Silently Connor crept around, keeping to the shadows and away from the light of the fires. Kneeling beside Henri, he placed a gentle hand on the boy’s shoulder and a finger to his lips. Henri flinched and his eyes widened in horror.

“It’s me, Connor,” he whispered, realizing his camouflaged face must look nightmarish to the poor traumatized boy.

“They said . . . you were dead,” he rasped.

“Well, I’m not. And neither is your sister.”

It took a moment for this to sink in, and then Henri managed a weak smile. Connor produced the inhaler and helped Henri with it. After a minute or so, his breathing hadn’t eased, so he administered two more doses until gradually the wheezing subsided. Although Henri needed more time to recover, Connor couldn’t risk delaying much longer. A guard could pass by at any second.

“Can you walk?” he whispered.

Henri nodded. As Connor pulled him into a sitting position, one of the workers opened his eyes and looked directly at them. Connor froze, waiting to see what the man’s reaction would be.

C’est mon ami,” Henri explained.

The man winked, as if to say their secret was safe with him, and closed his eyes again.

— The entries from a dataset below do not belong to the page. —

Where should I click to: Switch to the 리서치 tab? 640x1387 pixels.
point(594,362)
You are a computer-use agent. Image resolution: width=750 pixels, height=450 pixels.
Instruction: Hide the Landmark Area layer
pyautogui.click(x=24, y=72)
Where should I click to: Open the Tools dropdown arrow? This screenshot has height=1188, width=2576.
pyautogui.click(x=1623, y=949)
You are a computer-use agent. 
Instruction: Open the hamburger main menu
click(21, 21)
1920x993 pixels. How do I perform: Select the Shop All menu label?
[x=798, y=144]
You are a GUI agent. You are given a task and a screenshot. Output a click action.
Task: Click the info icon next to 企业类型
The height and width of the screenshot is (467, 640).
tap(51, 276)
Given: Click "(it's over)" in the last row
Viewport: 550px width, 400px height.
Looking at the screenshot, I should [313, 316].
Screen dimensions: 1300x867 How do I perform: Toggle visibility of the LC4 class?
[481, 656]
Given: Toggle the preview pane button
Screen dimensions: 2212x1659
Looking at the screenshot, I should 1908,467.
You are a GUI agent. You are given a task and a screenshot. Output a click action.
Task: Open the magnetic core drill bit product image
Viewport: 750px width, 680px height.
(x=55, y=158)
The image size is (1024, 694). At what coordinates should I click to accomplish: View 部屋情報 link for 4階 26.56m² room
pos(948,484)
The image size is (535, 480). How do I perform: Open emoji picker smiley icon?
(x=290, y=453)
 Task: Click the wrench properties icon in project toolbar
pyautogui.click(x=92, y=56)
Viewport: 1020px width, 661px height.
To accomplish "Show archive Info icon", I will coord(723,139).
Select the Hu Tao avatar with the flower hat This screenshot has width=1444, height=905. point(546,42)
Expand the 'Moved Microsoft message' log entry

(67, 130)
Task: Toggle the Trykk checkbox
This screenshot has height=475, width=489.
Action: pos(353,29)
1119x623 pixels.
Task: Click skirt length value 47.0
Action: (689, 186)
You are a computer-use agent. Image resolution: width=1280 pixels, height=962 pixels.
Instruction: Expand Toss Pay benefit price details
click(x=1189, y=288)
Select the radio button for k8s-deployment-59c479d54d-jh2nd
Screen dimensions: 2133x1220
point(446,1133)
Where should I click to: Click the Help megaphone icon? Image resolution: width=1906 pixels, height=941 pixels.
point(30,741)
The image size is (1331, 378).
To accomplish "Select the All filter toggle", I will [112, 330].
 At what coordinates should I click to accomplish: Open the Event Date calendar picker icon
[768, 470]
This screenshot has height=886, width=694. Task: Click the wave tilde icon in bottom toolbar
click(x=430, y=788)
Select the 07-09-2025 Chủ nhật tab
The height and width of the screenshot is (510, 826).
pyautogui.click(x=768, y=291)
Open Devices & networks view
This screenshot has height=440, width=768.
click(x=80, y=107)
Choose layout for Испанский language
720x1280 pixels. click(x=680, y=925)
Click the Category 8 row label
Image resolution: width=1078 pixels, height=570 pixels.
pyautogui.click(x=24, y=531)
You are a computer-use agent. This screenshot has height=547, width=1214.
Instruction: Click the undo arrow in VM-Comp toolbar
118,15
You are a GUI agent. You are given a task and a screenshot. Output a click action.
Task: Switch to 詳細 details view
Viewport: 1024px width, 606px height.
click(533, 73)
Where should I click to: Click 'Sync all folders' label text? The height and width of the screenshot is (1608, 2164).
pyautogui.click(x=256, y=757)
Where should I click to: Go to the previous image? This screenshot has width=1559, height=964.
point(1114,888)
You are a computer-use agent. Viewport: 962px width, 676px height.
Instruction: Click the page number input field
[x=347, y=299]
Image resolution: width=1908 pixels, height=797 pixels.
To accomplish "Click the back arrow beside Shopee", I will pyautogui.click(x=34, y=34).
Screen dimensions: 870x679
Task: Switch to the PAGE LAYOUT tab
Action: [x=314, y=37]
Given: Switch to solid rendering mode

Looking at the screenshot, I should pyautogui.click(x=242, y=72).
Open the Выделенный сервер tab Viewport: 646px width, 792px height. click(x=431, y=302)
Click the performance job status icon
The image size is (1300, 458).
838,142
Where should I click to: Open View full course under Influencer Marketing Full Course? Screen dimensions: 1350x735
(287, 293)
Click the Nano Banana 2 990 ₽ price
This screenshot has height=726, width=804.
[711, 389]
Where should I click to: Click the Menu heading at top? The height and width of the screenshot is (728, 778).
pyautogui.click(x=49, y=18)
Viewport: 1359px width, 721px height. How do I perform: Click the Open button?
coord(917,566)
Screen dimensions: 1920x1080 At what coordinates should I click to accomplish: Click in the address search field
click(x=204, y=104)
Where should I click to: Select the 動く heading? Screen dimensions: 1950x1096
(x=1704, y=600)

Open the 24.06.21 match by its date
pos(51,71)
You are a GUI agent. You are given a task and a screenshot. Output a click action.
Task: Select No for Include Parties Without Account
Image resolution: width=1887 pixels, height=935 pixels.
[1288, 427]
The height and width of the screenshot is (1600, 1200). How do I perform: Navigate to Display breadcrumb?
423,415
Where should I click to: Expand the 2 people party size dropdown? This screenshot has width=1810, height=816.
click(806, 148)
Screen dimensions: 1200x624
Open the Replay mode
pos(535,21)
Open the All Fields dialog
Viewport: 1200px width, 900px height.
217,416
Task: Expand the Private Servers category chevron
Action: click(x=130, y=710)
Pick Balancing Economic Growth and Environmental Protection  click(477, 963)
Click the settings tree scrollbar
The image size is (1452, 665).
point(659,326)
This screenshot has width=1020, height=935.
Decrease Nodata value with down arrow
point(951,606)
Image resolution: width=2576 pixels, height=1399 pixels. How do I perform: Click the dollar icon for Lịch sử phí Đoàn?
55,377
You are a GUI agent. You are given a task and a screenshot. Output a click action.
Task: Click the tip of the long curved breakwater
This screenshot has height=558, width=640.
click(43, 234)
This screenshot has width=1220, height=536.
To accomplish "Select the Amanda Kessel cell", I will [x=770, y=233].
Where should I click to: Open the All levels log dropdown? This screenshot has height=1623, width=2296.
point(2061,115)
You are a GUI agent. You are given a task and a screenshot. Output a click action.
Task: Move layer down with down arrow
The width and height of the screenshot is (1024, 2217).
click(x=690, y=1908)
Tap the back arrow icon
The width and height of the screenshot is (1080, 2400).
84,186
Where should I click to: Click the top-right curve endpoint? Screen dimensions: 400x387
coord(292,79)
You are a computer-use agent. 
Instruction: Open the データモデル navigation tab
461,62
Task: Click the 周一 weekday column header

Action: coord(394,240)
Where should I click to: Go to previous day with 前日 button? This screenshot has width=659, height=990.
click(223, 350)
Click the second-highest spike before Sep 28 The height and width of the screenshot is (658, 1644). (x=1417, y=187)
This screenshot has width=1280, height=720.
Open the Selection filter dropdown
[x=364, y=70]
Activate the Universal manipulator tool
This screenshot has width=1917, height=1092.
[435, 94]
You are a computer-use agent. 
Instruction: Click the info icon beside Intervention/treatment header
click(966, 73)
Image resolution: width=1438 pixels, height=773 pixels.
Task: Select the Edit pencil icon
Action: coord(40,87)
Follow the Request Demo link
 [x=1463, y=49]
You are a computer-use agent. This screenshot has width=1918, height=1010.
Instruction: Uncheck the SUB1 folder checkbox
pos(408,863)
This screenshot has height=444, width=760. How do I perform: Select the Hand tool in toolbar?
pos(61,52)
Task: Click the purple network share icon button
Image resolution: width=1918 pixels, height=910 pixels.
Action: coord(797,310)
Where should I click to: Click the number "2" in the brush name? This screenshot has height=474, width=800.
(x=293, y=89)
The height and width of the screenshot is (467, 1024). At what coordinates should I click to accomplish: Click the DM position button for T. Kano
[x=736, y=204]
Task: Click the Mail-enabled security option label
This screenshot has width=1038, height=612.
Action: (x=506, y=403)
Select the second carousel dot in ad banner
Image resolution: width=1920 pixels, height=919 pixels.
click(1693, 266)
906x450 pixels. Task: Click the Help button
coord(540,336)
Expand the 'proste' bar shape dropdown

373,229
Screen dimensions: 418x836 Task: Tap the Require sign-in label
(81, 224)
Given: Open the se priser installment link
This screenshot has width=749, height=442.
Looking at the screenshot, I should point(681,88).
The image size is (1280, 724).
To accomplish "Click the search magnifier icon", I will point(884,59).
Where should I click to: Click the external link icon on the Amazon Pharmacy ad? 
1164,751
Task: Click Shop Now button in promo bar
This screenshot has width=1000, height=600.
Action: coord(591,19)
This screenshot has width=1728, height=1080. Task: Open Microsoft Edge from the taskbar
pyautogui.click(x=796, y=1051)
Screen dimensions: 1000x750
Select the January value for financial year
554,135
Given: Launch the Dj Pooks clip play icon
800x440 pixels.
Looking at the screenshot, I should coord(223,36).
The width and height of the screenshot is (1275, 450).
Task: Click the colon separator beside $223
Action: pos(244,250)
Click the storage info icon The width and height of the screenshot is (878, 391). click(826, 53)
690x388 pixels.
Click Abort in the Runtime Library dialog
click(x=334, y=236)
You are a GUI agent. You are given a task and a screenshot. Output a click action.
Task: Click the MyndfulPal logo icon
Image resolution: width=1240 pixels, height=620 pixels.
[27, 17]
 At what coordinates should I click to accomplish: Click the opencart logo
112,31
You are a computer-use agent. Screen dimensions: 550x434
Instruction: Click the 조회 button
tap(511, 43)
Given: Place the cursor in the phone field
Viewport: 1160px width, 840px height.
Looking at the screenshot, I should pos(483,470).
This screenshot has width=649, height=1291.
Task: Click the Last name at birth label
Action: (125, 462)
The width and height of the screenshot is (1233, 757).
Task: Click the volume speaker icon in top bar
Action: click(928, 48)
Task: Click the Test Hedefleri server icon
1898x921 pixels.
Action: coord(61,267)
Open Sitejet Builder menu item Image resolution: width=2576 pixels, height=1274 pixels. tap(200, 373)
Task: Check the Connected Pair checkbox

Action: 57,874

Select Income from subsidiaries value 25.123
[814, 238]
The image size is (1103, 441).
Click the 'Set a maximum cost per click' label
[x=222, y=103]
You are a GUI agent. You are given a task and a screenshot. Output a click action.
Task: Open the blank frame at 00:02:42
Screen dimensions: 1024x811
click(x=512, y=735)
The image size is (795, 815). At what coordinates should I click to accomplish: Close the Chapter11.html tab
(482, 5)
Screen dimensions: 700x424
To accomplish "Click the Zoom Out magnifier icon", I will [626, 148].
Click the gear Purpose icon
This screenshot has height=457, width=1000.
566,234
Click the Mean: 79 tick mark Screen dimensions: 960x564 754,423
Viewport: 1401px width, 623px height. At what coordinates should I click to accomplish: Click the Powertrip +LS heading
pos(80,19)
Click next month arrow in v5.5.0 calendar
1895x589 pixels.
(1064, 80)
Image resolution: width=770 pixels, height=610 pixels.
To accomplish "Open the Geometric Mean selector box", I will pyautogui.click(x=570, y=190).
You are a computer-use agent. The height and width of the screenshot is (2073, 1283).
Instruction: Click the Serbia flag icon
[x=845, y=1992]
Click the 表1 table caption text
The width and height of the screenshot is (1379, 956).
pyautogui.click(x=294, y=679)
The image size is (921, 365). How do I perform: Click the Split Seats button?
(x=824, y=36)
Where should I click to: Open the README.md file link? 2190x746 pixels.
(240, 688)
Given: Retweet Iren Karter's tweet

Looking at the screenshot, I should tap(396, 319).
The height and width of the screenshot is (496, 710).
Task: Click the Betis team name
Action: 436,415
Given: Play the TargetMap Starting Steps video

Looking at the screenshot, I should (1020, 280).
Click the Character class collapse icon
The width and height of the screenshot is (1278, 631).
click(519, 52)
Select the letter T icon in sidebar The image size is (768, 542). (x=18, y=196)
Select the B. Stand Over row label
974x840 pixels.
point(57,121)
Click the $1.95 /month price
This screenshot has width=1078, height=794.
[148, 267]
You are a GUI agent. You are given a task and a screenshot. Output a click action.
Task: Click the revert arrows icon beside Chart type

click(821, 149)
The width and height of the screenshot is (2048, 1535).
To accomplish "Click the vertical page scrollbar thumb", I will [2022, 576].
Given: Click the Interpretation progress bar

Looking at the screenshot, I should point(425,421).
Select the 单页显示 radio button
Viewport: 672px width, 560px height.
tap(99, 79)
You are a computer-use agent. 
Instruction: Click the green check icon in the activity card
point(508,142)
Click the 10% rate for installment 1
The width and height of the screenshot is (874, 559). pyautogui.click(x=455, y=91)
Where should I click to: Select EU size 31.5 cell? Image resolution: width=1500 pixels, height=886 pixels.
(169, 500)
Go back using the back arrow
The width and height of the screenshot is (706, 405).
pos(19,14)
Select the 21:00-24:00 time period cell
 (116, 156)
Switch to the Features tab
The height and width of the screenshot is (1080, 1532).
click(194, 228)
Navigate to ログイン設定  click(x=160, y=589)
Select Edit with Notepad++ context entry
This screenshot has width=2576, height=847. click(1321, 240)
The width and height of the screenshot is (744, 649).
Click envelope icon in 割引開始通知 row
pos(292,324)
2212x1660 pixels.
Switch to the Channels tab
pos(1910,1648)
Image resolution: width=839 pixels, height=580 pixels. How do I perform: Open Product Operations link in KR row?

Henri winced as Connor dragged him to his feet.

“I’m okay,” he whispered, putting on a brave face.

Connor could feel the crisscross of raised welts that the bamboo cane had inflicted upon his body and realized that Henri must be in excruciating pain. Admiring the boy’s courage, he gently placed Henri’s arm over his shoulder and helped him toward the river. As they stumbled through the dug-out pits and waterlogged ditches, Connor glanced back to make sure there were no guards in sight. Thankfully the rebels still appeared to be absorbed in their card games. Helping Henri up the opposite bank, Connor knew they were going to make it.

They were almost within reach of the cover of the bushes when there was a shout. All of a sudden flashlight beams cut through the darkness like swords. More shouts broke out, and for a moment Connor believed they’d been spotted.

But the alarm hadn’t been raised for them.

Farther upstream Amber was being frog-marched into the rebel camp at gunpoint.